-- start MATERIAL --

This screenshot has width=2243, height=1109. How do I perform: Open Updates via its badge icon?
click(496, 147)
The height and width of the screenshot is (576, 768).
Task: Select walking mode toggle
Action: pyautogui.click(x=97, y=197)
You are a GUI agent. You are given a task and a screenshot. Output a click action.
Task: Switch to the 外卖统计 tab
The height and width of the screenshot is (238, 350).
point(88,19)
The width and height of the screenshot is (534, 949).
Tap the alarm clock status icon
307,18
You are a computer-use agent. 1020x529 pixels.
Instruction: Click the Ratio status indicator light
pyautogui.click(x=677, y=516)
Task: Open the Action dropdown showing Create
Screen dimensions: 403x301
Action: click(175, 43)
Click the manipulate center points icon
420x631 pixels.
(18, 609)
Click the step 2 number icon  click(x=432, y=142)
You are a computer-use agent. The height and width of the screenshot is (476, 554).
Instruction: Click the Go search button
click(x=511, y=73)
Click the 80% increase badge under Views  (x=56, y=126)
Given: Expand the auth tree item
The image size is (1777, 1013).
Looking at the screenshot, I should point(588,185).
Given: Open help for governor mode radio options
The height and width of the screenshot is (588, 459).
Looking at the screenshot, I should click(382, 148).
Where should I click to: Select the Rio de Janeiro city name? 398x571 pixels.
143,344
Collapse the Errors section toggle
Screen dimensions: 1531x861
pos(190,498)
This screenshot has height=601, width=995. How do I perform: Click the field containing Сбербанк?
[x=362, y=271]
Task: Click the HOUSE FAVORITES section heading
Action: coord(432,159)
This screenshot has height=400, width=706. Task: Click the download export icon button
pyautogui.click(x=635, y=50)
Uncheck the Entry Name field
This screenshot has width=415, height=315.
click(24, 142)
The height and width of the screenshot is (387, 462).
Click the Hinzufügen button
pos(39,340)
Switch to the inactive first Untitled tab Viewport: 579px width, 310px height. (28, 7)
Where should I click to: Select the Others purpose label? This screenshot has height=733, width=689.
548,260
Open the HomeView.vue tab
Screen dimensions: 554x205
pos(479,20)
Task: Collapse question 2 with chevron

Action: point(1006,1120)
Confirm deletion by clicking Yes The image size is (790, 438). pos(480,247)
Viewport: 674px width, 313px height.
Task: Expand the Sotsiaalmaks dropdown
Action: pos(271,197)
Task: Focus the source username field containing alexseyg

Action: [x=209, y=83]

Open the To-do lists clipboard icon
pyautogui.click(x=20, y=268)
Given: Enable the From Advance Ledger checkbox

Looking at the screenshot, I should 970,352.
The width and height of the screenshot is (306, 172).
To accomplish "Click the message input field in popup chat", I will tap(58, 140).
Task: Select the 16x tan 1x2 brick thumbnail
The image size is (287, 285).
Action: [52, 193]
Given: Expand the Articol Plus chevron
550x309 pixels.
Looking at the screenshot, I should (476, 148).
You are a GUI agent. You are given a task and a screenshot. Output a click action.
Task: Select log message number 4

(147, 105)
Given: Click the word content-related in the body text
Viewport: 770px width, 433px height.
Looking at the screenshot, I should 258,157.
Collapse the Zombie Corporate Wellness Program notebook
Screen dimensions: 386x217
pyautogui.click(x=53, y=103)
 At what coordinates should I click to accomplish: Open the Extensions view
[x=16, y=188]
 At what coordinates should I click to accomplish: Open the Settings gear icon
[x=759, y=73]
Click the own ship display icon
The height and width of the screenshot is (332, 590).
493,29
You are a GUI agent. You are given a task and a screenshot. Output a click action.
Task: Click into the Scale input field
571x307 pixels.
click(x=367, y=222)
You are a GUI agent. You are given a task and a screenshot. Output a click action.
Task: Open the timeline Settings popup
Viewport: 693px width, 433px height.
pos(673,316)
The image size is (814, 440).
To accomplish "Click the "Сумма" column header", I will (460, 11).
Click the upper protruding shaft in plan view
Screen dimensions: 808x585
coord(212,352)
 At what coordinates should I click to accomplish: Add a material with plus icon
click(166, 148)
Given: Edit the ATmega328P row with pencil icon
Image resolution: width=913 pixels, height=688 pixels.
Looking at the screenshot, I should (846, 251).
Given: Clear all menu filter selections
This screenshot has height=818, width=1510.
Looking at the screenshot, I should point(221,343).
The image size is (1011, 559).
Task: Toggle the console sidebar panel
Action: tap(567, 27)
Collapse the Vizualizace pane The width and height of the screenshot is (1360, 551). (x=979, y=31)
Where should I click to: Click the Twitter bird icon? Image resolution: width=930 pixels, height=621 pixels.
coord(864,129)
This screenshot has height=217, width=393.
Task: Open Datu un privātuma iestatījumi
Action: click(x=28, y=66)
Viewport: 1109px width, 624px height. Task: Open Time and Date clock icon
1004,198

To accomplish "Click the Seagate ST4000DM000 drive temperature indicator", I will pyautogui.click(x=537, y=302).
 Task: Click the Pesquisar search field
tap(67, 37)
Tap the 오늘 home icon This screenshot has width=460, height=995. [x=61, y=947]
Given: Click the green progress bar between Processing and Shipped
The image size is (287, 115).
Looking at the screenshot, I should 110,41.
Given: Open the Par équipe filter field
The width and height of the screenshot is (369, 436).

-- end MATERIAL --

WHAT YOU SHOULD DO: Copy out every record above character for character, keeping their order and line breaks.

SOLUTION FOR THIS EXERCISE:
This screenshot has width=2243, height=1109. How do I perform: Open Updates via its badge icon?
click(496, 147)
The height and width of the screenshot is (576, 768).
Task: Select walking mode toggle
Action: pyautogui.click(x=97, y=197)
You are a GUI agent. You are given a task and a screenshot. Output a click action.
Task: Switch to the 外卖统计 tab
The height and width of the screenshot is (238, 350).
point(88,19)
The width and height of the screenshot is (534, 949).
Tap the alarm clock status icon
307,18
You are a computer-use agent. 1020x529 pixels.
Instruction: Click the Ratio status indicator light
pyautogui.click(x=677, y=516)
Task: Open the Action dropdown showing Create
Screen dimensions: 403x301
Action: click(175, 43)
Click the manipulate center points icon
420x631 pixels.
(18, 609)
Click the step 2 number icon  click(x=432, y=142)
You are a computer-use agent. The height and width of the screenshot is (476, 554).
Instruction: Click the Go search button
click(x=511, y=73)
Click the 80% increase badge under Views  (x=56, y=126)
Given: Expand the auth tree item
The image size is (1777, 1013).
Looking at the screenshot, I should point(588,185).
Given: Open help for governor mode radio options
The height and width of the screenshot is (588, 459).
Looking at the screenshot, I should click(382, 148).
Where should I click to: Select the Rio de Janeiro city name? 398x571 pixels.
143,344
Collapse the Errors section toggle
Screen dimensions: 1531x861
pos(190,498)
This screenshot has height=601, width=995. How do I perform: Click the field containing Сбербанк?
[x=362, y=271]
Task: Click the HOUSE FAVORITES section heading
Action: coord(432,159)
This screenshot has height=400, width=706. Task: Click the download export icon button
pyautogui.click(x=635, y=50)
Uncheck the Entry Name field
This screenshot has width=415, height=315.
click(24, 142)
The height and width of the screenshot is (387, 462).
Click the Hinzufügen button
pos(39,340)
Switch to the inactive first Untitled tab Viewport: 579px width, 310px height. (28, 7)
Where should I click to: Select the Others purpose label? This screenshot has height=733, width=689.
548,260
Open the HomeView.vue tab
Screen dimensions: 554x205
pos(479,20)
Task: Collapse question 2 with chevron

Action: point(1006,1120)
Confirm deletion by clicking Yes The image size is (790, 438). pos(480,247)
Viewport: 674px width, 313px height.
Task: Expand the Sotsiaalmaks dropdown
Action: pos(271,197)
Task: Focus the source username field containing alexseyg

Action: [x=209, y=83]

Open the To-do lists clipboard icon
pyautogui.click(x=20, y=268)
Given: Enable the From Advance Ledger checkbox

Looking at the screenshot, I should 970,352.
The width and height of the screenshot is (306, 172).
To accomplish "Click the message input field in popup chat", I will tap(58, 140).
Task: Select the 16x tan 1x2 brick thumbnail
The image size is (287, 285).
Action: [52, 193]
Given: Expand the Articol Plus chevron
550x309 pixels.
Looking at the screenshot, I should (476, 148).
You are a GUI agent. You are given a task and a screenshot. Output a click action.
Task: Select log message number 4

(147, 105)
Given: Click the word content-related in the body text
Viewport: 770px width, 433px height.
Looking at the screenshot, I should 258,157.
Collapse the Zombie Corporate Wellness Program notebook
Screen dimensions: 386x217
pyautogui.click(x=53, y=103)
 At what coordinates should I click to accomplish: Open the Extensions view
[x=16, y=188]
 At what coordinates should I click to accomplish: Open the Settings gear icon
[x=759, y=73]
Click the own ship display icon
The height and width of the screenshot is (332, 590).
493,29
You are a GUI agent. You are given a task and a screenshot. Output a click action.
Task: Click into the Scale input field
571x307 pixels.
click(x=367, y=222)
You are a GUI agent. You are given a task and a screenshot. Output a click action.
Task: Open the timeline Settings popup
Viewport: 693px width, 433px height.
pos(673,316)
The image size is (814, 440).
To accomplish "Click the "Сумма" column header", I will (460, 11).
Click the upper protruding shaft in plan view
Screen dimensions: 808x585
coord(212,352)
 At what coordinates should I click to accomplish: Add a material with plus icon
click(166, 148)
Given: Edit the ATmega328P row with pencil icon
Image resolution: width=913 pixels, height=688 pixels.
Looking at the screenshot, I should (846, 251).
Given: Clear all menu filter selections
This screenshot has height=818, width=1510.
Looking at the screenshot, I should point(221,343).
The image size is (1011, 559).
Task: Toggle the console sidebar panel
Action: tap(567, 27)
Collapse the Vizualizace pane The width and height of the screenshot is (1360, 551). (x=979, y=31)
Where should I click to: Click the Twitter bird icon? Image resolution: width=930 pixels, height=621 pixels.
coord(864,129)
This screenshot has height=217, width=393.
Task: Open Datu un privātuma iestatījumi
Action: click(x=28, y=66)
Viewport: 1109px width, 624px height. Task: Open Time and Date clock icon
1004,198

To accomplish "Click the Seagate ST4000DM000 drive temperature indicator", I will pyautogui.click(x=537, y=302).
 Task: Click the Pesquisar search field
tap(67, 37)
Tap the 오늘 home icon This screenshot has width=460, height=995. [x=61, y=947]
Given: Click the green progress bar between Processing and Shipped
The image size is (287, 115).
Looking at the screenshot, I should 110,41.
Given: Open the Par équipe filter field
The width and height of the screenshot is (369, 436).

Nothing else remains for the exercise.